To be sure, Lombardi still calls the example a “disordered exercise of sexuality,” and perhaps that suggests that Lombardi really does have in mind only the male prostitute. OTOH, maybe he thinks that any sex had by anyone who carries a contagious fatal virus is a disordered exercise of sexuality. It’s not clear. (Too bad, btw, that he doesn’t address marriages in which one spouse does have a sexually communicable but non-fatal disease.)
Just remember that the Vatican’s saying the X is not a change in church teaching is not proof that X is in fact not a change in church teaching. I’m not sure if the church has ever admitted that any new teaching is in fact a new teaching.
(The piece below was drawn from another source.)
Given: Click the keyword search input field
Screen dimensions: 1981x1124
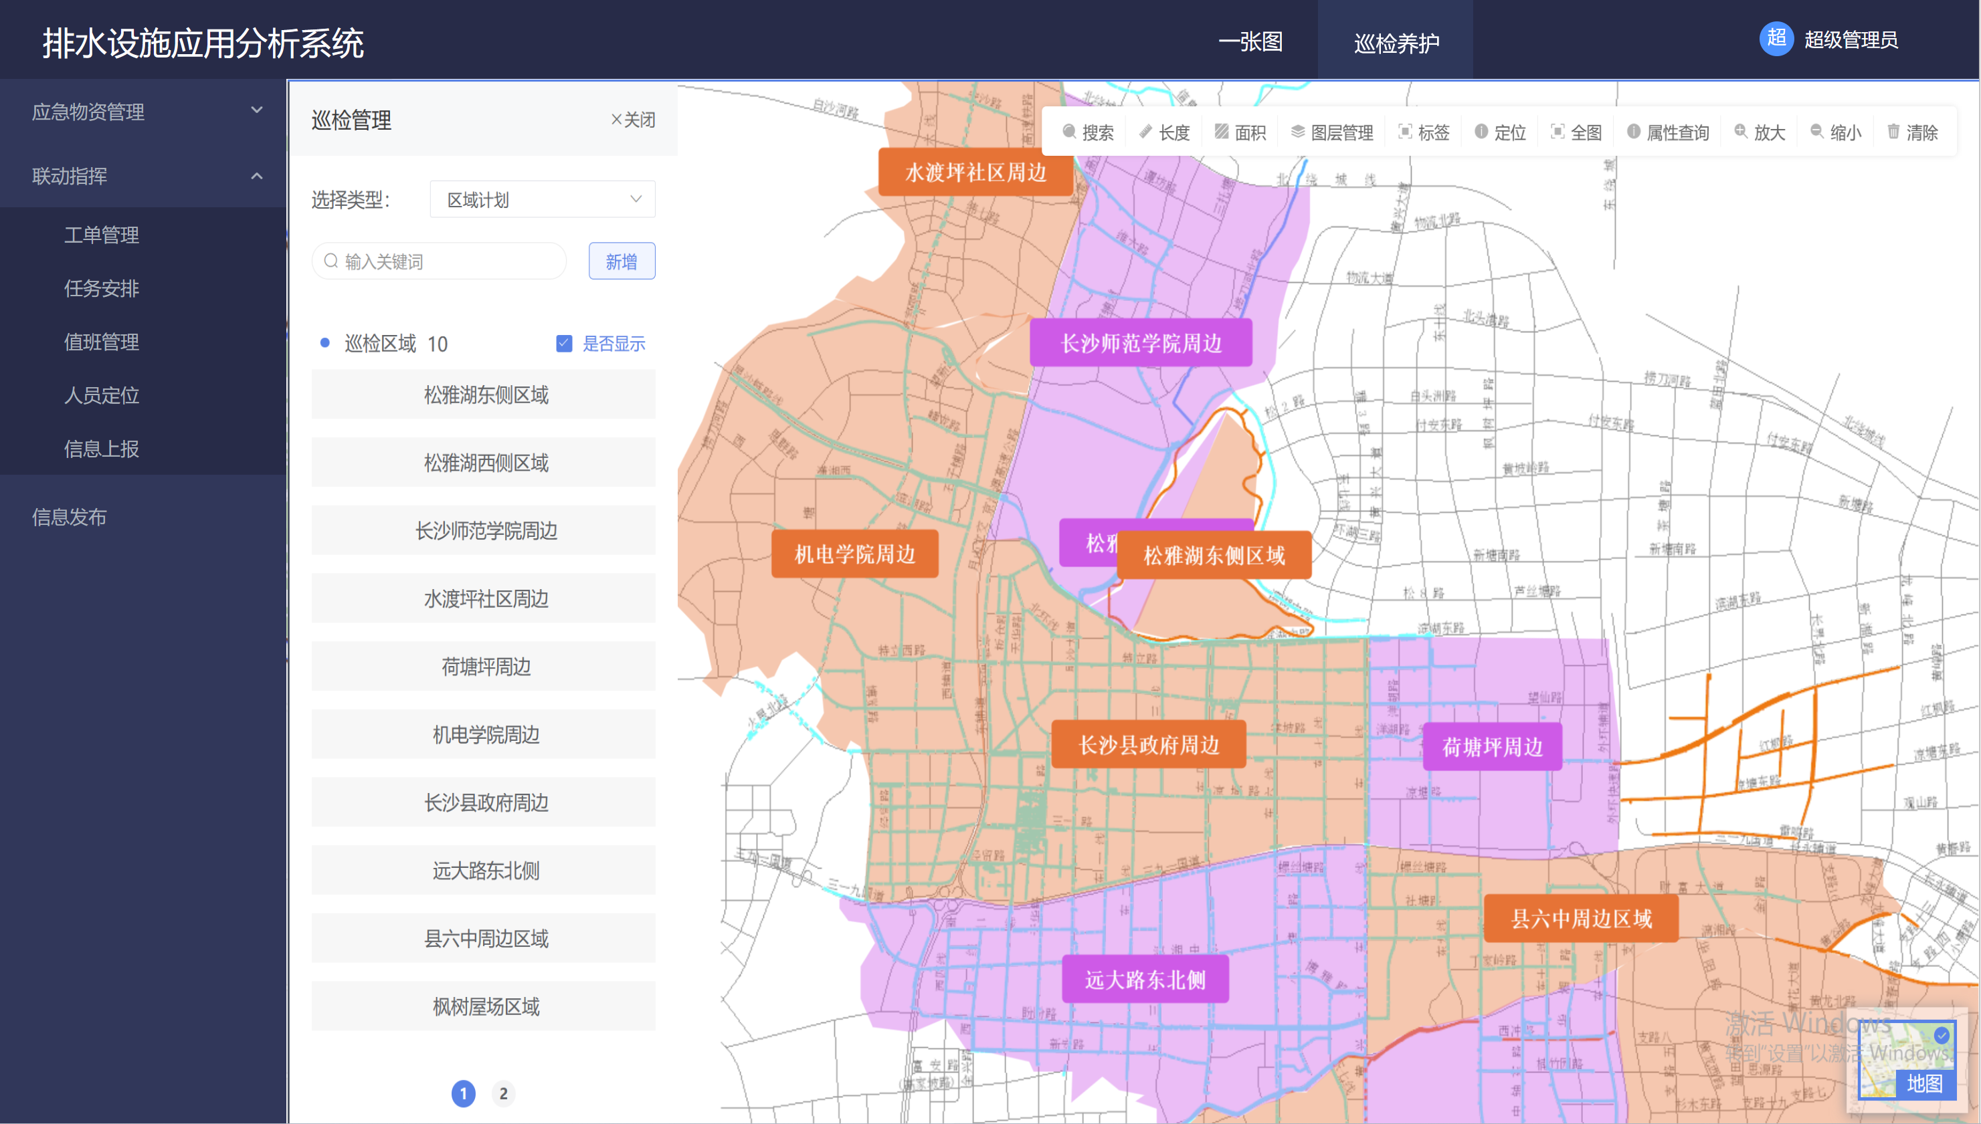Looking at the screenshot, I should point(438,260).
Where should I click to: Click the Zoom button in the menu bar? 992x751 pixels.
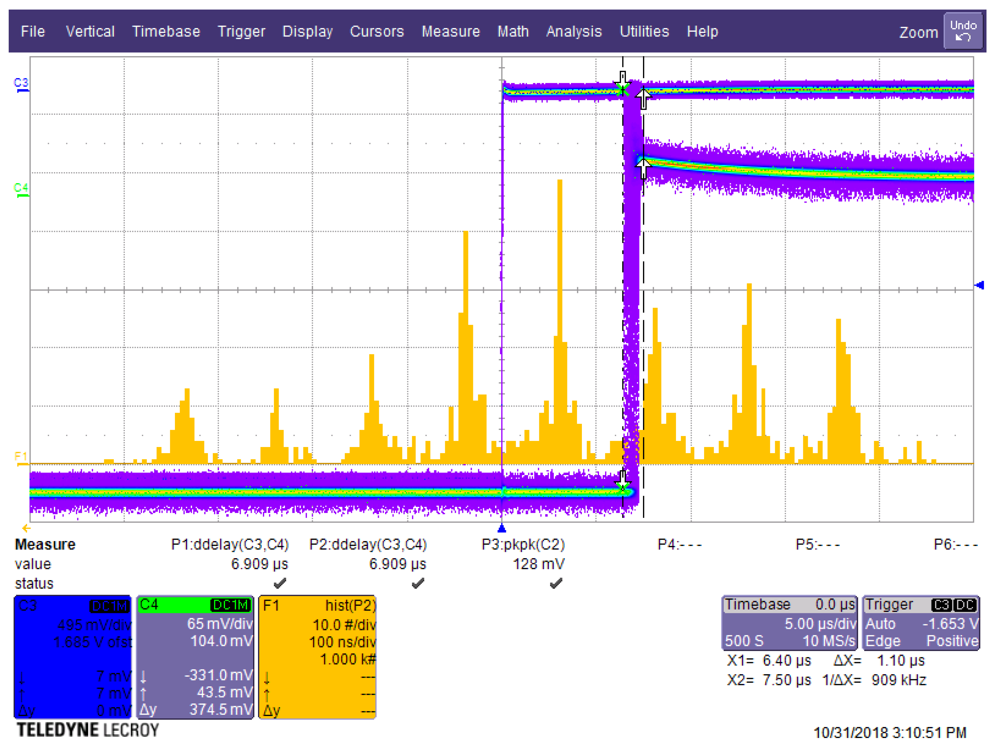pyautogui.click(x=918, y=32)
This is especially evident in social encyclicals which often say “continuing with the wisdom of my venerable predecessor Pope X,” and then go on to say something completely different from and sometimes even contradictory to what “venerable Pope X” in fact said.
Oh indeed. That’s what I remember most from our social encyclicals crash course with Margie Pfeil when I was at ND (probably one of the top three courses I’ve ever taken). I’m just wondering what the intention of the male prostitute example was.